Fran Walsh, a seven-time Academy Award nominee and three-time winner, was a co-writer of 12 of Mr. Jackson’s movies, including the blockbuster “Rings” trilogy, which sold almost $3 billion in tickets, and forthcoming “Hobbit” series. “Heavenly Creatures,” his breakthrough 1994 drama, was her idea. Warm and witty, Ms. Walsh — who is Mr. Jackson’s life partner — also produces his films and writes music for them. She has even directed scenes when Mr. Jackson was needed elsewhere.
“It’s impossible to overstate her importance,” said Andy Serkis, who returns as the craven creature Gollum in “The Hobbit: An Unexpected Journey,” which arrives in theaters on Dec. 14.
But Ms. Walsh, 53, is also one of Hollywood’s biggest living mysteries. She rarely grants interviews and refuses to sit for a photograph. Forget walking a red carpet alongside Mr.

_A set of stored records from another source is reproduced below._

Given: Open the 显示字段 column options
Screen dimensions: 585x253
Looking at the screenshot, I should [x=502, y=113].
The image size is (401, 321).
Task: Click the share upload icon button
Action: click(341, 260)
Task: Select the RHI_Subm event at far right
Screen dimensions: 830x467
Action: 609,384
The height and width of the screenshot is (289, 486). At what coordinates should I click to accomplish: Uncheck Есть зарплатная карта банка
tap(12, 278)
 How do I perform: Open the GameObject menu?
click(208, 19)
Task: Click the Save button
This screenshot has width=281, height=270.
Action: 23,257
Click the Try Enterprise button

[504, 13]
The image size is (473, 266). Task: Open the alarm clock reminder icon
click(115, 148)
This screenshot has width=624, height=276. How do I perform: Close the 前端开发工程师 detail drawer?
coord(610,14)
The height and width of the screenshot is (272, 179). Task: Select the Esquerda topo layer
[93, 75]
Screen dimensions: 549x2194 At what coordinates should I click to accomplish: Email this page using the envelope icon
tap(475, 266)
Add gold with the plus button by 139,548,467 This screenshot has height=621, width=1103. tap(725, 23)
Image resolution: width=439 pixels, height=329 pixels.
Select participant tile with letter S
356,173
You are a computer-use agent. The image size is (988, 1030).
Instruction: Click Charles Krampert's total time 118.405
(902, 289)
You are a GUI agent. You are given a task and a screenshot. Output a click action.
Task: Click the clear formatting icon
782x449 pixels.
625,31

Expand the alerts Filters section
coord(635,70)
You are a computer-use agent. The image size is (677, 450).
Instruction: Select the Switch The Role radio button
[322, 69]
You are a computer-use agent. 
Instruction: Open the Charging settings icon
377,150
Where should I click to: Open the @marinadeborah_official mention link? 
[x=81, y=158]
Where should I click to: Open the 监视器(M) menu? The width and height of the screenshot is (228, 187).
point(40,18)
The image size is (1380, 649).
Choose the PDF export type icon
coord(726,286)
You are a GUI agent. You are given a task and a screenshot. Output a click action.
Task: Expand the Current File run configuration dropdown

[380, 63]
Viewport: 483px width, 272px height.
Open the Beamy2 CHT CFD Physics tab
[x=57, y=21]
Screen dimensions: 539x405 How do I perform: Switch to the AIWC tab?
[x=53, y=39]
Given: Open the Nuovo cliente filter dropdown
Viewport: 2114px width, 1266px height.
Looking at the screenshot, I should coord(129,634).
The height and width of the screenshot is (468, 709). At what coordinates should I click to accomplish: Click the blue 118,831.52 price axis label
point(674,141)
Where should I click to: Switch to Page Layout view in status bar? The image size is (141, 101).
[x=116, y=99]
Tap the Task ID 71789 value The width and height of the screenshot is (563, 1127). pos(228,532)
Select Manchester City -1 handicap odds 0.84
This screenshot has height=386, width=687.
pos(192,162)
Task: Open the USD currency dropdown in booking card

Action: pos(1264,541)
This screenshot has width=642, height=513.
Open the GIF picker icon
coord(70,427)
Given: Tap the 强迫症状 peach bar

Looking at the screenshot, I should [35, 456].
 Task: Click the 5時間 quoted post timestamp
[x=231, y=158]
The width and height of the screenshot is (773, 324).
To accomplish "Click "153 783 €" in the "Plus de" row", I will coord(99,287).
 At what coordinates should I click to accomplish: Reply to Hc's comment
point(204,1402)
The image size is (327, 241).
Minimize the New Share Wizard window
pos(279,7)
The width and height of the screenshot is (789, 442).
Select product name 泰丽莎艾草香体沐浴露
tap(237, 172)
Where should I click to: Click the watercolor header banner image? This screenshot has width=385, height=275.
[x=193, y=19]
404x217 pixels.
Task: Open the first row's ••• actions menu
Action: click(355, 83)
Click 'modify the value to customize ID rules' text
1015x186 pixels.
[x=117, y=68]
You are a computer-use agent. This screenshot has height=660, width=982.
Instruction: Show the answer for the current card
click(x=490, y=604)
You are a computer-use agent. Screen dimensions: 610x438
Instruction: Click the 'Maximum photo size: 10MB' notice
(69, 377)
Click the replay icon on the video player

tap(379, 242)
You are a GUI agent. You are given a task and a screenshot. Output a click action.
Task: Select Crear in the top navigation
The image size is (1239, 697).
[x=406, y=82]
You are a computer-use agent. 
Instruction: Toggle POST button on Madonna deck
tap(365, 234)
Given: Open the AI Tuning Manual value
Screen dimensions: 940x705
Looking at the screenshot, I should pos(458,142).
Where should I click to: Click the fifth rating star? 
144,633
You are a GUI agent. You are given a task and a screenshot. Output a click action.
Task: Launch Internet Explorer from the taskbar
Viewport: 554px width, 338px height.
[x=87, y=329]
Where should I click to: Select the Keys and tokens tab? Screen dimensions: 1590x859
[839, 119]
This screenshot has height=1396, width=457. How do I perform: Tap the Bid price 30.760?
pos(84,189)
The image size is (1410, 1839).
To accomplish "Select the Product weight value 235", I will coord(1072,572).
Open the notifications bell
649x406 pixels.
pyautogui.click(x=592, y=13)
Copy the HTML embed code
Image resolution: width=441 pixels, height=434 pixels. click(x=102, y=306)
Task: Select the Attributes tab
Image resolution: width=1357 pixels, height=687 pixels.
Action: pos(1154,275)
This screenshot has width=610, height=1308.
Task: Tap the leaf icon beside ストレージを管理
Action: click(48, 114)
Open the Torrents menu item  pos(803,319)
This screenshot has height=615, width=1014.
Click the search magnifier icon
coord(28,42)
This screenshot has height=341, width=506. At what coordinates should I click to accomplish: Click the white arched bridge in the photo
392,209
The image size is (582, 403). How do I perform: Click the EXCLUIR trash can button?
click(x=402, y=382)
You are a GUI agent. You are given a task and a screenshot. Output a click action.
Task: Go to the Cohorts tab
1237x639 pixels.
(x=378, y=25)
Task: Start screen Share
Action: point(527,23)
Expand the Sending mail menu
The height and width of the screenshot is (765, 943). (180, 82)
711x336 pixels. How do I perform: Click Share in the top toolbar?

Jackson. Ms. Walsh has not even allowed her face to be shown on camera when contributing DVD commentary. She stayed home when Mr. Jackson visited the fan convention Comic-Con International in July.
Just who is this wildly important yet intensely private woman?
Ms. Walsh and her protective staff do not make answering that question easy. During a two-day visit to the “Hobbit” set last summer I largely roamed without supervision, watching as elves marched their perfect hair into battle and catching Ian McKellen, in costume as Gandalf, take a catnap on a cot between scenes. But Ms. Walsh was off limits. No, sorry, you can’t meet her.
Polite persistence won an off-the-record “handshake.” Dressed in black, Ms. Walsh had her hair piled on top of her head — a little like Helena Bonham Carter but without the practiced eccentricity — and was working in a windowless space at Stone Street near Mr. Jackson’s nestlike office. “She doesn’t suffer fools,” multiple people in her orbit had warned, an admonishment that came true when I slipped and referred to Mr. Jackson as her “husband.”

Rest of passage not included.